The MLB hot stove has officially begun to warm up.

Perhaps the most exciting time in the entire year for diehard fans and the most stressful for those working in front offices, the free-agent frenzy has great influence on the next season and beyond.

With SP Cliff Lee undoubtedly the biggest prize on the market, teams will be looking to make franchise-shaping moves in the coming weeks. While some teams may have more financial resources than others, sometimes avoiding dishing out the lucrative multi-year deal can be a better investment than reeling in a big-name bust like the Mets did with Jason Bay last season.


1. Cliff Lee, SP

As aforementioned, Lee will be top dog of the group. Expecting to command a contract that is very similar to the one CC Sabathia signed with the Yankees (seven years, $161 million), Lee’s demands could far exceed just about every team’s payroll except for one.

You guessed it, the Yankees.

While Lee’s wife has stated that she loves the time they spent in Texas, the re-invented lefty is 32 years old, and this will be his only chance to cash in on the big bucks. If the Yankees come knocking with an offer that trumps every other team’s, it’s hard to imagine him saying no.

Prediction: New York Yankees


2. Carl Crawford, OF

The closest thing to a five-tool player in the entire bunch, Crawford’s unique skill set should prove to be worth over $100 million to his new club. An original member of the Tampa Bay club, the only team he has ever known, will let him walk out the door.

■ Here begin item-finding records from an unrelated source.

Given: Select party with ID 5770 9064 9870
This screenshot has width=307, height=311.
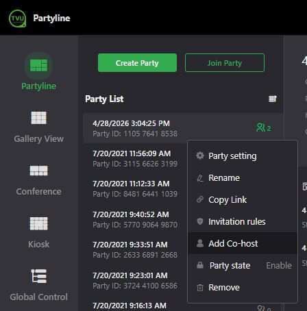Looking at the screenshot, I should click(x=135, y=219).
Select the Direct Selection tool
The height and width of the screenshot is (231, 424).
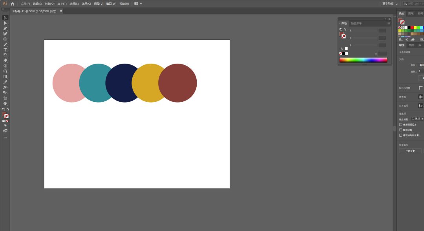point(5,23)
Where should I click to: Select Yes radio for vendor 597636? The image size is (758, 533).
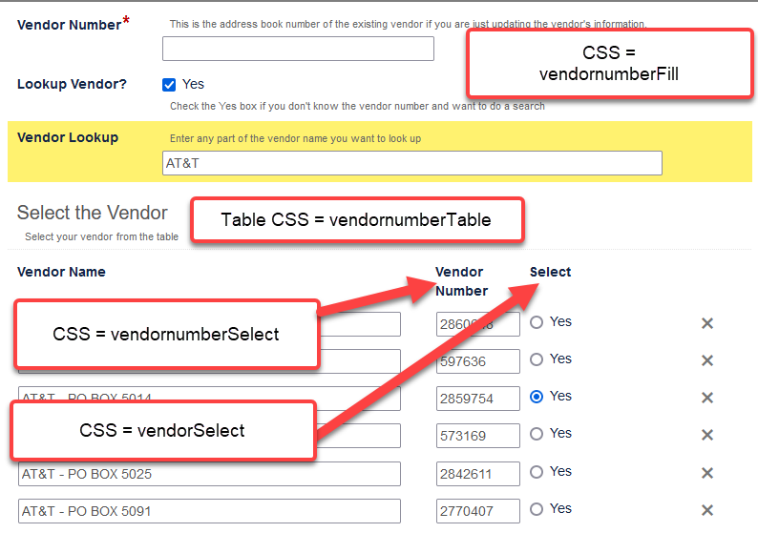537,359
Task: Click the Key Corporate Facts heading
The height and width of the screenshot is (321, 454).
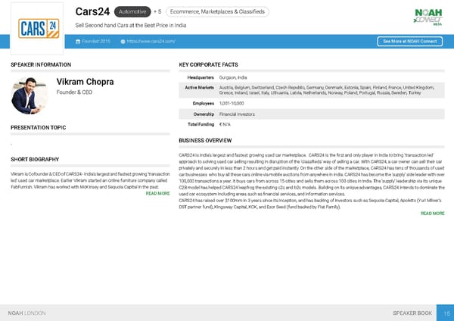Action: click(x=208, y=65)
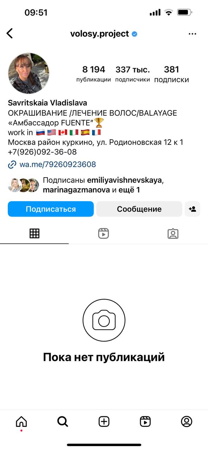
Task: Open mutual followers emiliyavishnevskaya text
Action: click(124, 180)
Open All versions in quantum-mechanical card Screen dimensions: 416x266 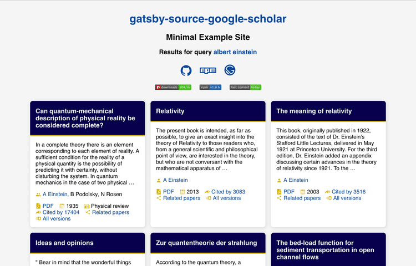[57, 218]
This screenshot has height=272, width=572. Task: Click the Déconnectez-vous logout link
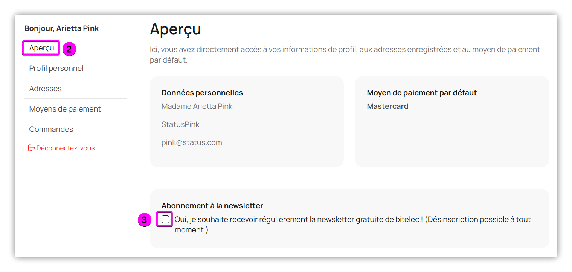(66, 148)
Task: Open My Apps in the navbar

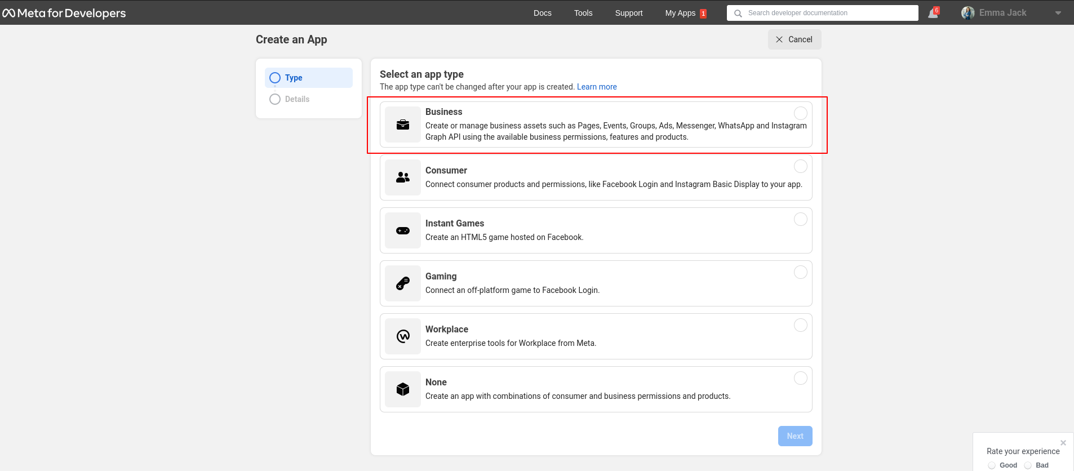Action: click(680, 13)
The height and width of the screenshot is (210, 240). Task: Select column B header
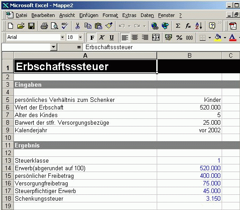pyautogui.click(x=189, y=55)
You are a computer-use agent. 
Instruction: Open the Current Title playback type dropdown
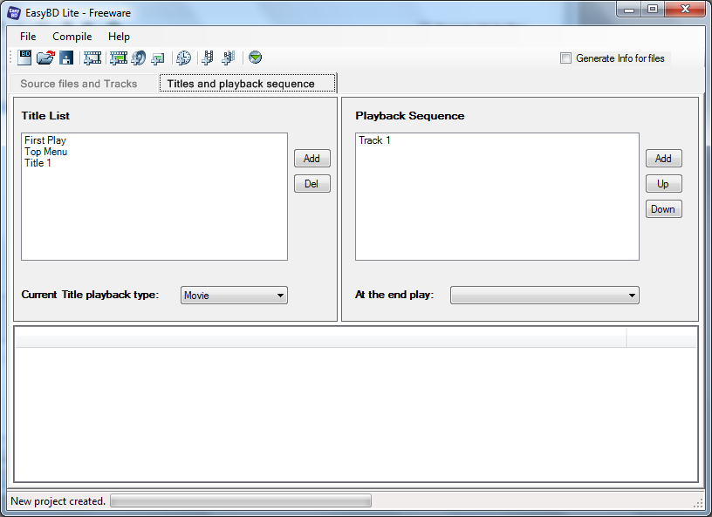pos(234,296)
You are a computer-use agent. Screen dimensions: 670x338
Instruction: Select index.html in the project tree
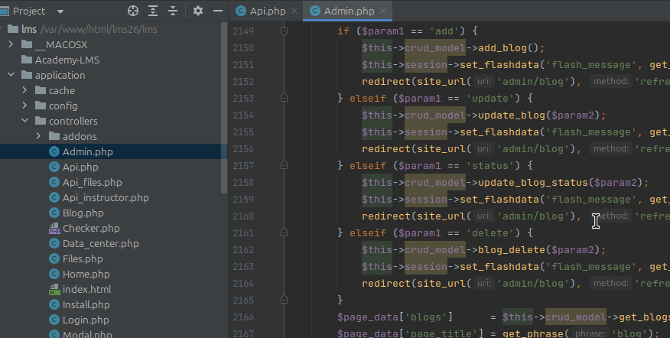point(86,289)
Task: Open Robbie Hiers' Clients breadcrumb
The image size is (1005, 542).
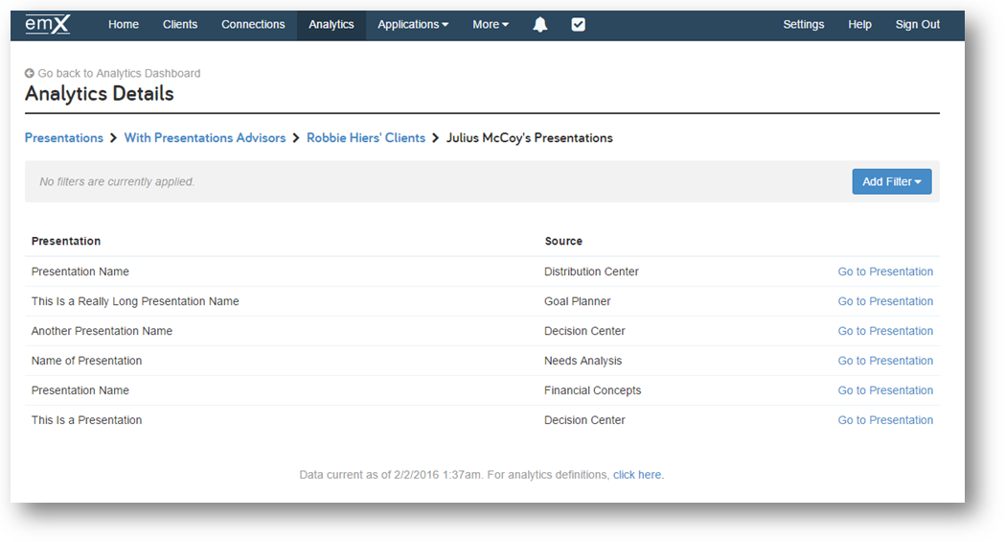Action: (x=366, y=138)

While some have speculated that the Red Sox could possibly make a run, perhaps Crawford’s tenure in the AL East has led him to be somewhat calloused toward the rest of the clubs. Additionally, the Sox do not hand out long-term deals too readily, and have to worry about far too many other spots (catcher, namely) to think about throwing the big bucks at the other CC.

Prediction: Los Angeles Angels of Anaheim


3. Jayson Werth, OF

Agent Scott Boras is doing his best to sell Werth as this year’s version of Matt Holliday, but he’s going to have a tough time on that one. The Phillies took a chance on Werth prior to the 2008 season, and the bearded beast has provided a phenomenal return on investment.

There is somewhat of a hesitancy to shell out a large contract to Werth, who really didn’t do much in his career prior to his tenure in Philadelphia, but someone is certain to overpay. While Werth is certainly a talented player, his home ballpark (Citizens Bank) is considered a bandbox, and his power numbers may fall off with his new team…unless he lands back in the division where his career began.

Prediction: Boston Red Sox


4. Adrian Beltre, 3B

Notorious for performing best in the walk years of his contract, Beltre’s one-year “pillow” contract with the Red Sox couldn’t have worked out better for both sides. Unfortunately for the Sox, the third baseman most likely priced himself off of the payroll with his very good 2010 season.

An excellent defender, Beltre’s offensive statistics were his best since his 2004 farewell season with the Dodgers. Now 31 years old, the veteran will be looking for a very hefty four or five-year contract that will pay him between $15-20 million per season, and only teams with money to spend can dole out that kind of dough.

Prediction: Los Angeles Angels of Anaheim


5. Derek Jeter, SS

The stickiest contract of the entire offseason, Jeter will certainly take his sweet time in negotiating with the Yankees. With no other team expected to even call the career Bronx Bomber, both sides are going to have to get creative to satisfy one another.

While his numbers don’t justify much more than $7-$8 million per season, Jeter’s worth to the team extends far beyond what he does on the baseball field. The 27-time world champions will have to tie in personal benefits galore, lots of incentives and other crafty methods to ensure that the deal gets done, but in the end it’s doubtful to think that these two would divorce from one another.